Who Is Iliad and Why Does It Want Buy T-Mobile?

Iliad isn't quite a household name stateside, but that hasn't stopping the French upstart carrier from making an unsolicited acquisition offer to Un-carrier T-Mobile (NYSE: TMUS  ) . Iliad operates under the Free brand, which has been called the "T-Mobile of France" as a disruptive challenger.

On the same day that T-Mobile reported earnings last week, Iliad offered $15 billion to acquire a majority stake in T-Mobile. The company is hoping to buy 57% of T-Mobile at $33 per share, but also values the remaining 43% at $40.50 per share assuming that the theoretically combined company could realize $10 billion of synergies.

T-Mobile shareholders had a lot to be happy about. Not only did the company add 1.5 million customers and put up a healthy profit, but it also has a possible bidding war on the horizon that could drive shares even higher.

Sprinting ahead
Of course, it is speculated that Sprint (NYSE: S  ) and Softbank have been trying to put together a bid for T-Mobile, despite very public regulatory opposition on the idea. When two of the four largest carriers want to consolidate, it's a hard sell that competition and consumers will come out ahead in the end.

It's worth noting that Iliad does have a regulatory advantage. Since Iliad currently does not operate in the U.S. at all, its proposal may not raise an antitrust issue regarding competition. On the other hand, a Softbank acquisition has already raised regulatory eyebrows since the No. 3 and No. 4 domestic carriers would be merging.

Operationally, Sprint and T-Mobile would go together better. Since they do operate in the same market, there would be greater synergies with employees, as well as all-important spectrum.

The bigger picture
There has been a bit of cross-pollination within the global telecommunications industry in recent years. Japan's Softbank acquired a majority stake in Sprint in 2012. AT&T is interested in expanding into Europe, and was reportedly even considering a massive acquisition of Vodafone. Verizon Communications bucked the trend and bought out Vodafone's 45% stake in Verizon Wireless.

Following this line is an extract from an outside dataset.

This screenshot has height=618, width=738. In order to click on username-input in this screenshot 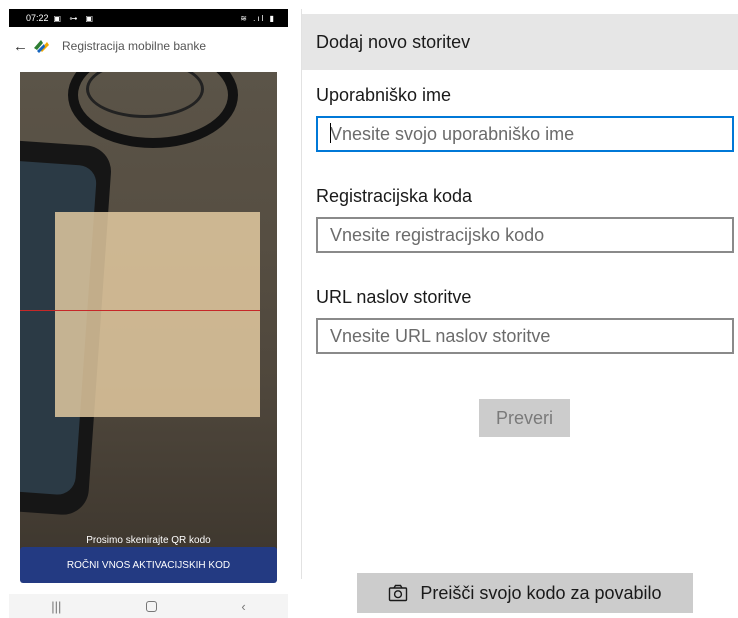, I will do `click(525, 134)`.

T-Mobile itself only went public last year after the company merged with MetroPCS, and German parent Deutsch Telekom decided to sell part of its stake. The German company retains a majority stake in the Un-carrier (67% as of March), so it still calls the shots.

Deutsch Telekom doesn't think Iliad's $33 per share offer is competitive compared to the Sprint deal, which is reportedly closer to $40 per share. Still, the regulatory differences in the two deals can't be understated, and the Sprint deal is fraught with risks. If Sprint does move forward with a $40 per share offer, regulators could still potentially block the deal. If that happened, $33 per share looks just fine.

This broader trend is only set to continue if either of the purported deals goes through; either Japan's Softbank (via Sprint) could grab a piece of T-Mobile, or France's Iliad could.

Win-win-win
Regardless of how these storylines play out, T-Mobile is enjoying every minute of it. First and foremost, the whole reason T-Mobile is attracting suitors in the first place is because its aggressive tactics are proving incredibly successful. Even if no bid emerges, continuing on its current trajectory simply means continued success.

Because of the risks involved in the Sprint deal, there is a reportedly a $2 billion break-up fee if it falls through, up from a previously reported $1 billion break-up fee. If Sprint proposes a deal and it subsequently gets blocked, T-Mobile gets a handsome consolation prize. Sound familiar?

T-Mobile also now has even greater negotiating leverage. T-Mobile shareholders would be clear winners if a bidding war emerges and a deal is completed. Sounds like a win-win-win situation for T-Mobile.